Q. How can the risk adjustment face-to-face requirement be met for services rendered via telehealth?

As a result of the COVID-19 PHE, CMS expanded the definition of face-to-face with regard to risk adjustment data submission criteria. Formerly, this requirement was met only when an in-person encounter between a patient and an acceptable provider type/physician specialty occurred. Under its April 10, 2020, guidance, CMS authorized satisfaction of this required element in a virtual setting via telehealth. To meet the risk adjustment face-to-face requirement for telehealth encounters, CMS requires the provider to simultaneously use an interactive audio and video telecommunications system that permits real-time communication between the provider and patient.

Q. Do telephone (audio-only) encounters between a provider and patient satisfy CMS criteria for risk adjustment payment?

No, an audio-only encounter, such as that facilitated using telephone audio-only, does not satisfy the criteria for risk adjustment data eligibility. To satisfy the criteria for risk adjustment data submission, diagnoses submitted based on a telehealth encounter must be derived from an eligible face-to-face interaction between a provider and patient. More specifically, the interaction must be conducted in real-time with simultaneous use of an interactive audio and video telecommunication system.

Q. How should a real-time, interactive audio and video telehealth encounter be reported?

To report telehealth Evaluation and Management (E/M) services to Blue Cross NC for an audio and video encounter, please use applicable E/M CPT code, CPT Telehealth modifier 95, and either POS 02 or POS 10 depending on the location of the patient at the time of service.
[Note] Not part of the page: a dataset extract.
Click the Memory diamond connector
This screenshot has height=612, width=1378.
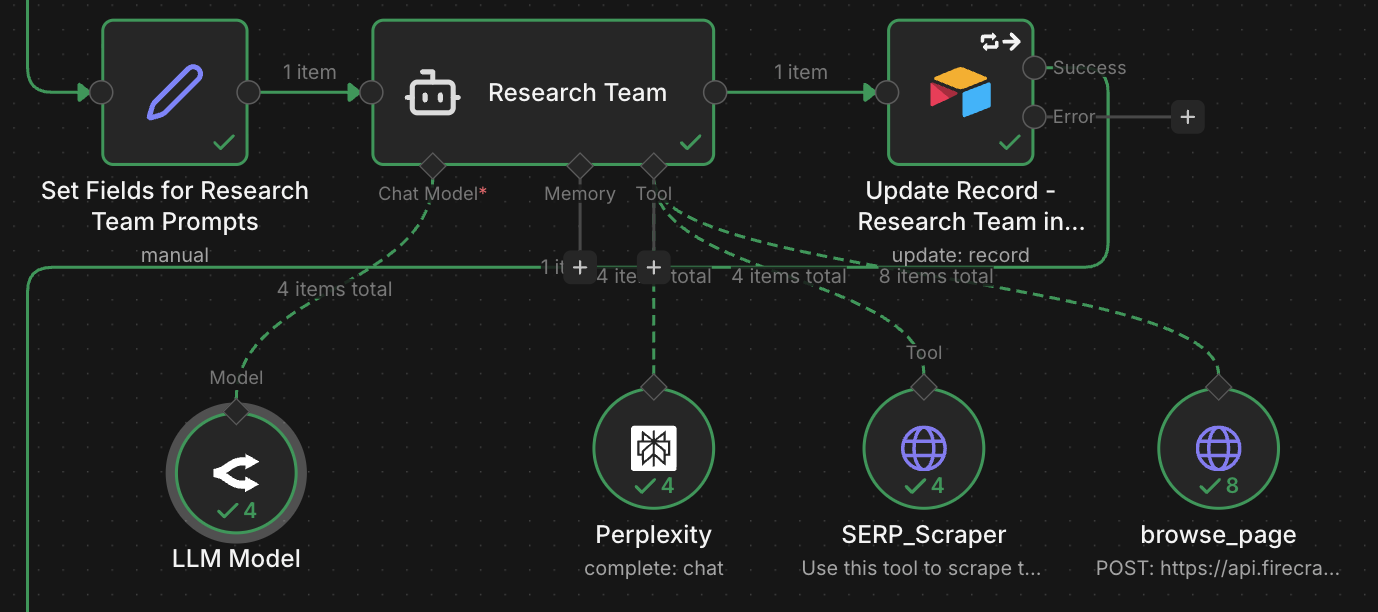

CPT Telehealth modifier 95 in addition to the applicable POS must be used so Blue Cross NC can identify the encounter as an eligible face-to-face telehealth encounter, in other words, one that took place via real-time, simultaneous interactive audio and video telecommunications system. Providers should also document that the service was rendered via telehealth to reflect details of the encounter accurately and completely, specifically indicating that the telehealth visit was performed with audio and video.

Q. Would an encounter using Skype meet the CMS face-to-face requirement for risk adjustment data submission?

Yes, CMS currently permits the use of telecommunications systems with audio and video capabilities that allow for simultaneous, real-time, interactive communication between a healthcare provider and a patient. During the COVID-19 PHE, penalties for HIPAA violations have been waived. This waiver allows providers to serve patients using communications technologies like Skype or FaceTime when used in good faith. The department of Health and Human Services (HHS) addresses telehealth remote communications in the OCR Announces Notification of Enforcement Discretion for Telehealth Remote Communications during the COVID-19 Nationwide Public Health Emergency, March 17, 2020.

Q. To what dates of service (DOS) is the CMS guidance applicable with regard to eligible interactive audio and video telehealth encounters for risk adjustment payment?

During an April 29, 2020, stakeholder call, CMS clarified to what DOS its April 10, 2020, guidance regarding the applicability of diagnoses from telehealth services for risk adjustment data submission and payment applied. There, CMS stated that such guidance is applicable to eligible face-to-face telehealth encounters (in other words, those using real-time, interactive audio simultaneously with video) within open data submission periods, which as of the date of publication of this document include 2019 DOS, 2020 DOS, 2021 DOS, and 2022 DOS.